→ **JOB**
Find each line in the listing below that contains the word "width", and copy those lines. Case counts.

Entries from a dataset
########################################
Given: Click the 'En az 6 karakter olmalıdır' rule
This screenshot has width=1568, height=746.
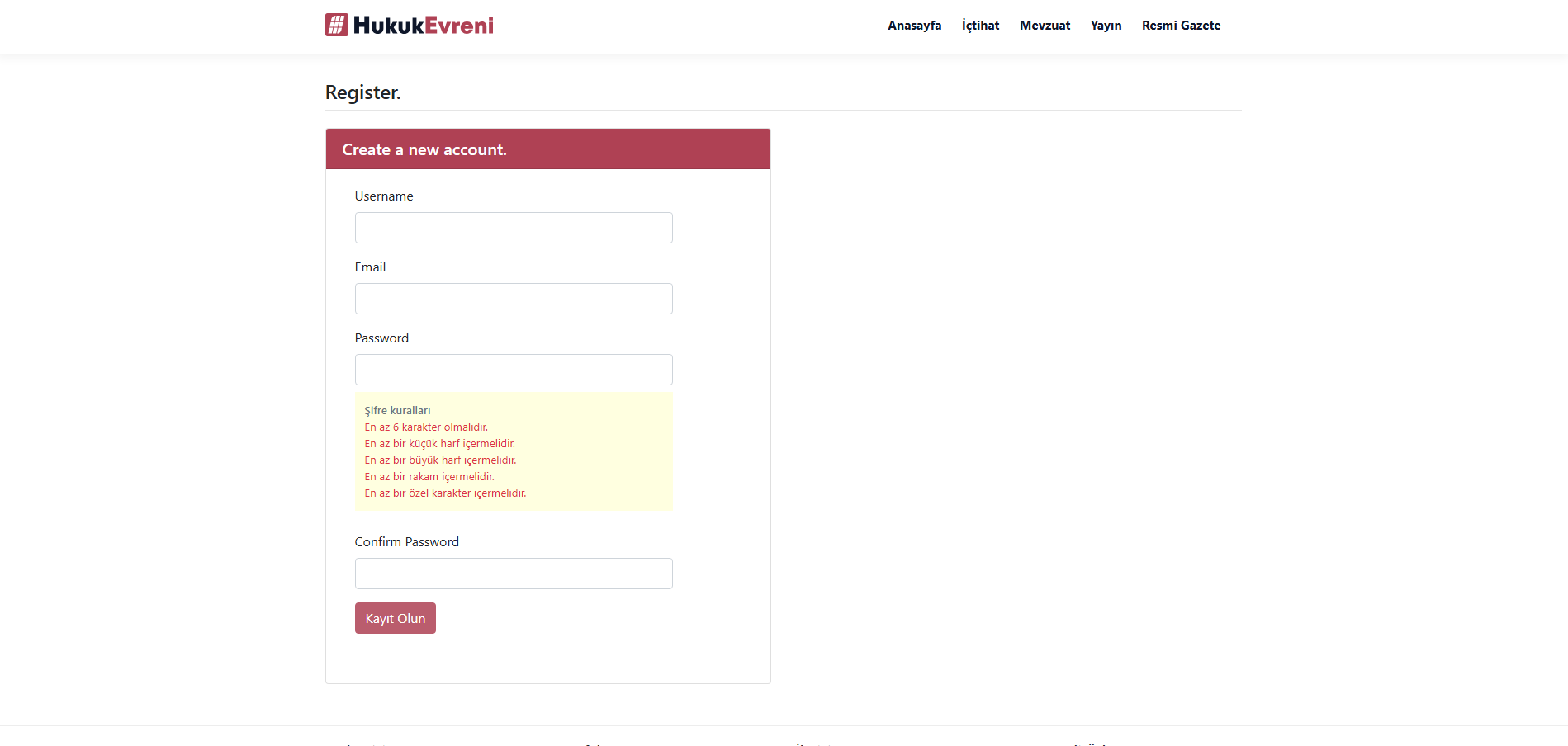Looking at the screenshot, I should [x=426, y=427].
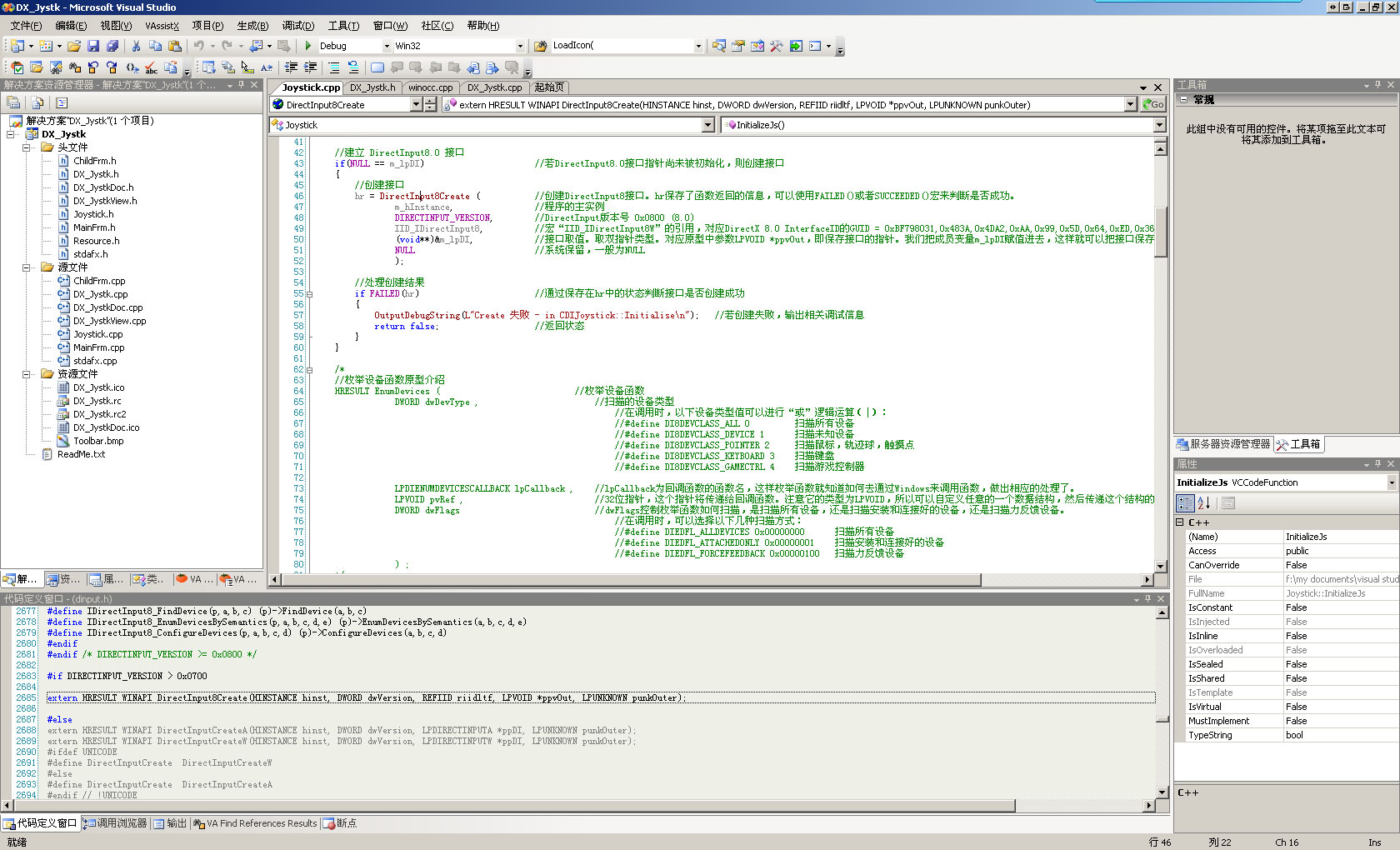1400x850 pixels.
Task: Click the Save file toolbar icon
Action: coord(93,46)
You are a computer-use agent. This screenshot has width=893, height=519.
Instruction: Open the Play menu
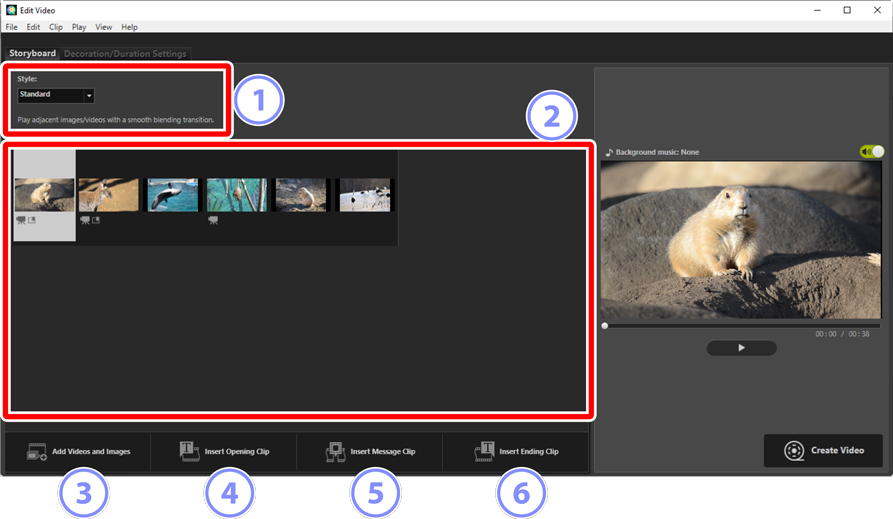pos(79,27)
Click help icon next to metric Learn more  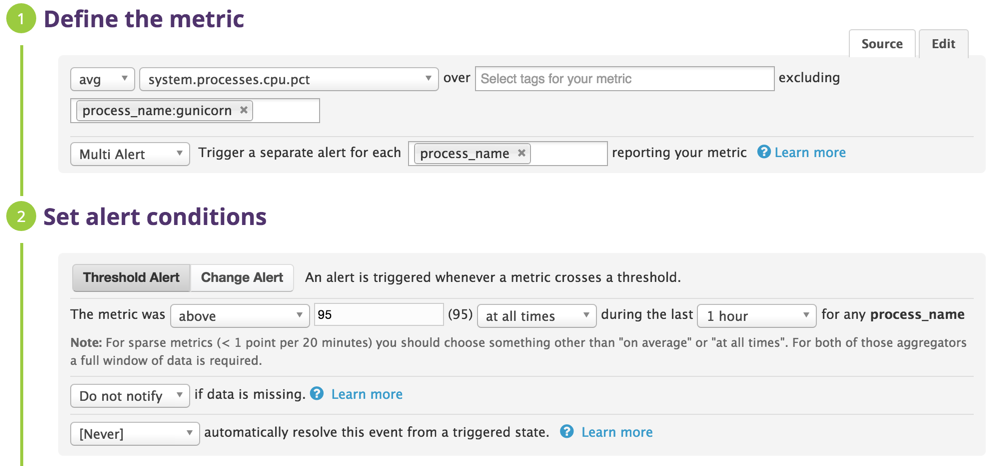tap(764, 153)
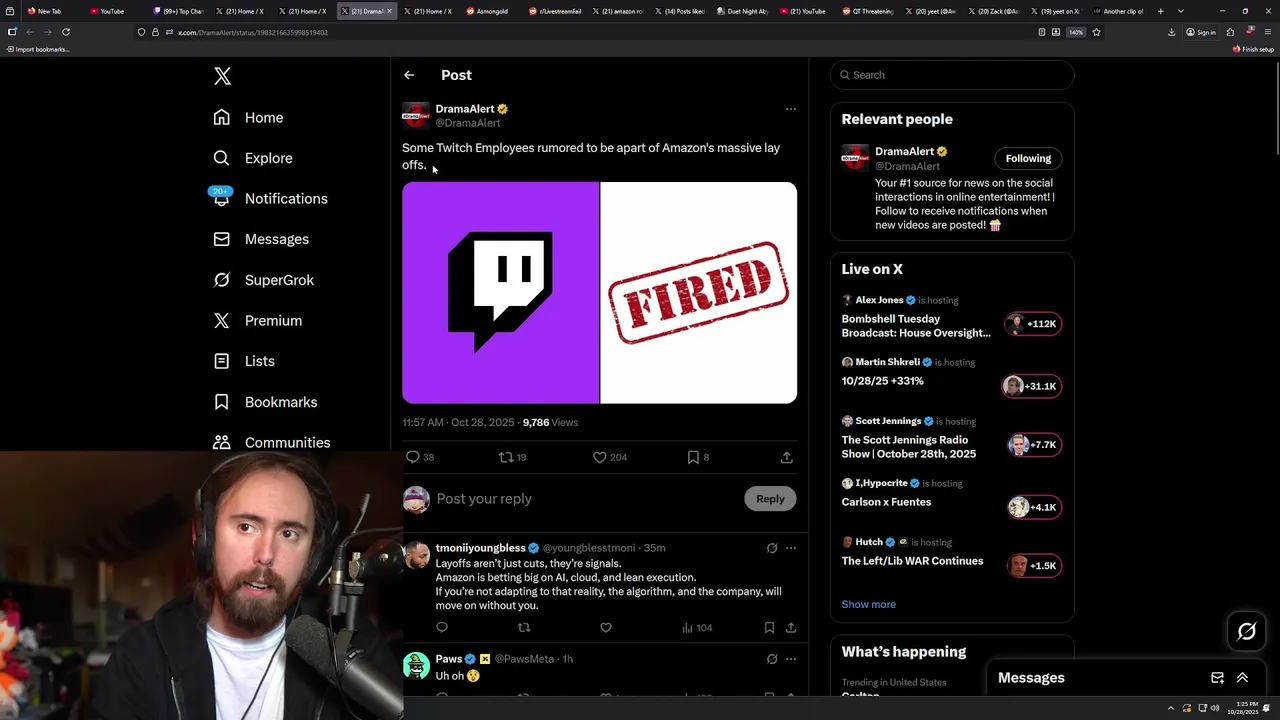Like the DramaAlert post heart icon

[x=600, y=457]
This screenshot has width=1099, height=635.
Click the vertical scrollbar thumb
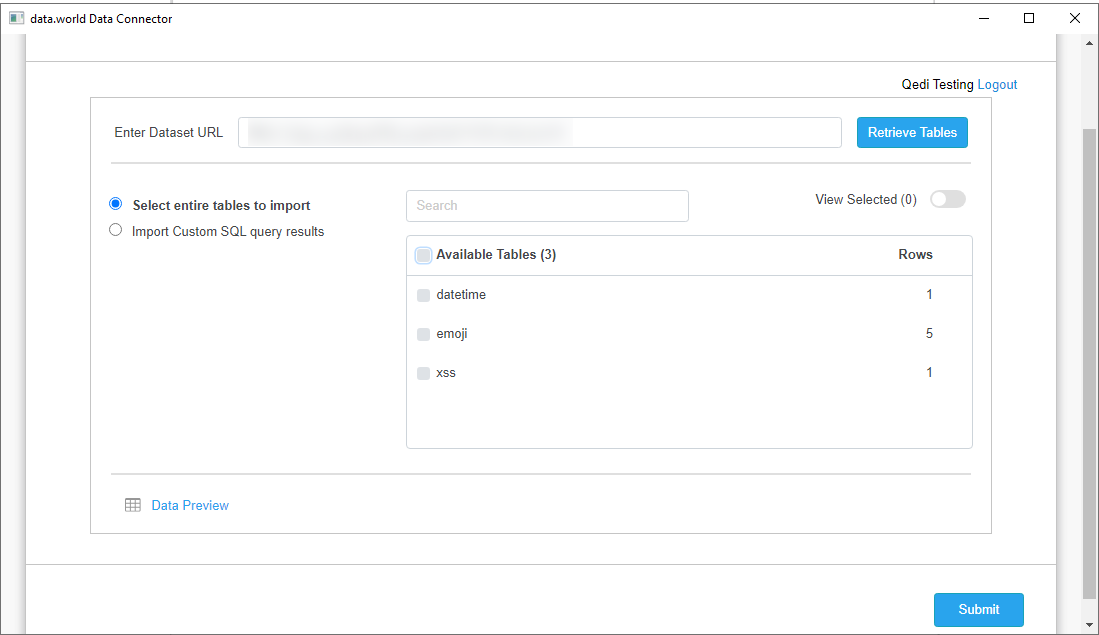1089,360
########################################
→ **COMPLETE OUTPUT**
This screenshot has width=1568, height=746.
You are a computer-use agent. This screenshot has width=893, height=519.
This screenshot has width=1099, height=635.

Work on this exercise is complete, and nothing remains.